Read Scalpers Online

Authors: Ralph Cotton

Scalpers (23 page)

Chapter 23

The Ranger nudged his copper dun to a quicker pace when he saw how the rise of dust had moved closer across the sand flats. When he looked back a moment later and saw the dust moving up behind him, he pressed his horse even more. It might well be a posse of miners riding from the west, but he had no idea who would be heading this way from the southeast. Whoever it was from either direction, all he wanted was to get Ozzie and head out of here.

Even as he thought about it, he saw a single hatless rider meandering slowly—too slow to stir up dust—at the edge of the sand flats. A number of saddled horses moved along with the rider, none of them appearing to be in any hurry. Keeping watch on the rider, Sam reined his horse down, drew his telescope from his bedroll, stretched it out and raised it to his eye.

“And there he is, Copper,” he murmured to the big sweat-streaked dun as if the horse would understand him. “It's Ozzie Cord . . . or what's left of him,” he added, seeing the bloodstained bandanna that drooped from around Ozzie's swollen face and hung across his chin. He saw Ozzie's nose barely clinging to his face in a black lacework of dried
blood. A wide swollen bruise ran full length down the left side of Ozzie's face.

“My goodness,” Sam said. He shook his head a little as he lowered the telescope and shoved it shut between his palms. “Looks like he might welcome us taking him into custody,” he said to the dun. But as soon as he shoved the telescope back into his bedroll, he drew his Winchester, checked it and laid it across his lap just in case.

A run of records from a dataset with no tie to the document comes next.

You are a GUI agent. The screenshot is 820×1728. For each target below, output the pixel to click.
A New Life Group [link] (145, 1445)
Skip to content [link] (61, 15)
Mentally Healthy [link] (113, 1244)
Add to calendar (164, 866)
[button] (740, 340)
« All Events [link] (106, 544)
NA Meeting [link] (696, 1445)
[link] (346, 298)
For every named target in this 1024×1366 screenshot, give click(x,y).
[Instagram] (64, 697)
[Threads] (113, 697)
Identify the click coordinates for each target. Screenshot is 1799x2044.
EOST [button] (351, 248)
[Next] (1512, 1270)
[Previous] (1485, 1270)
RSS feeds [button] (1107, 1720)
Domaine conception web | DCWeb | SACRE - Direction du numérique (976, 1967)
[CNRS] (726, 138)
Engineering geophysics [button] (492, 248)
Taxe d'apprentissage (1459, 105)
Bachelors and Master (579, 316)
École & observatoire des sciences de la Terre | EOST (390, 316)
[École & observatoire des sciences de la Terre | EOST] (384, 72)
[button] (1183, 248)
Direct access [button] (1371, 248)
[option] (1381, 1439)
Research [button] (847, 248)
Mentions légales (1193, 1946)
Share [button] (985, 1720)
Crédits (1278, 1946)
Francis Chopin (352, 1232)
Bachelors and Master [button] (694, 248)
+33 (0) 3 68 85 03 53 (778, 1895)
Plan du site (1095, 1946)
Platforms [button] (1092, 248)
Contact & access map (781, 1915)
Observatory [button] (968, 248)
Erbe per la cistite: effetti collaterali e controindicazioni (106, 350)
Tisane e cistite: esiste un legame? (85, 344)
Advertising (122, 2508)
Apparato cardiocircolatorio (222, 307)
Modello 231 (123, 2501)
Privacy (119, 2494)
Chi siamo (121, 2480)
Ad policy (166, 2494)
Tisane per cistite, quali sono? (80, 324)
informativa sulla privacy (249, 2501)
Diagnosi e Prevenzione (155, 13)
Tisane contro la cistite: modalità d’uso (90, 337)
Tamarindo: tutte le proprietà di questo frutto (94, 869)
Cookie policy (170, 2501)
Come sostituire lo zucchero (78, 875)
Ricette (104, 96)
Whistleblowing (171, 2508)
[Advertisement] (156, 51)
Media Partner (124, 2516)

He tapped the dun forward, keeping his eyes on Ozzie and the land surrounding him. After the shooting he'd heard from this direction, he warned himself to be prepared for anything. Yet, as Sam rode the horse closer at a light gallop, he noted Ozzie was making no move to even straighten in his saddle, let alone raise a firearm toward him.

Is he dead?

“Ozzie Cord, show your hands,” Sam called out, stopping his horse, the Winchester up and in his hand.

At first Ozzie made no effort to respond. But before Sam called out again, he slowly raised his hands and held them out a few inches on either side of him.

“Nail me up,” Ozzie mumbled in a slurred voice.

Nail him up?

Sam nudged the dun forward and stopped again only a few feet away. Seeing no weapon, and more important, seeing the shape the young man was in, Sam reached behind his back and took out a pair of handcuffs.

“What happened to you, Ozzie?” the Ranger asked, laying the rifle back across his lap.

“When . . . ?” Ozzie said in a dreamlike tone.

Sam sidled in, clamped the cuff around one wrist and noted that Ozzie had enough comprehension to raise his other wrist into reach.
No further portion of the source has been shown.